Genome binding/occupancy profiling by high throughput sequencing Expression profiling by high throughput sequencing
Summary
In mammalian cells, the Myc oncoprotein binds to thousands of promoters. During mitogenic stimulation of primary lymphocytes, Myc promotes an increase in expression of virtually all genes. In contrast, Myc-driven tumour cells differ from normal cells in expression of specific sets of up- and downregulated genes that have significant prognostic value. To understand this discrepancy, we studied the consequences of inducible expression and depletion of Myc in human cells and murine tumour models. Changes in Myc levels activate and repress specific sets of direct target genes that are characteristic of Myc-transformed tumour cells.
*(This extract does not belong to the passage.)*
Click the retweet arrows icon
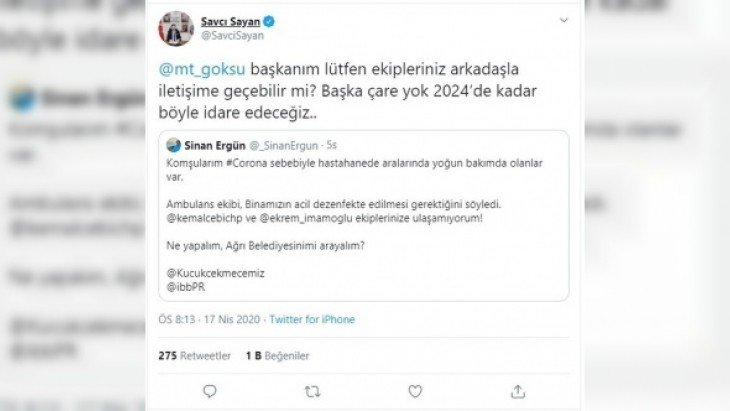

Three factors account for this specificity: First, the magnitude of response parallels the change in occupancy by Myc at each promoter. Functionally distinct classes of target genes differ in the E-box sequence bound by Myc, arguing that different cellular responses to physiological and oncogenic Myc levels are controlled by promoter affinity. Secondly, Myc both positively and negatively affects transcription initiation independent of its effect on transcriptional elongation. Third, complex formation with Miz1 mediates repression of multiple target genes by Myc and the ratio of Myc and Miz1 bound to each promoter correlates with the direction of response.
Overall design
Myc, Miz1 and RNA polymerase II ChIPseq as well as RNAseq experiments in two human cancer cell lines and murine carcinoma cells as well as fibroblasts from Miz1∆POZ mice. All sequencing experiment were performed on an Illumina Genome Analyzer IIx.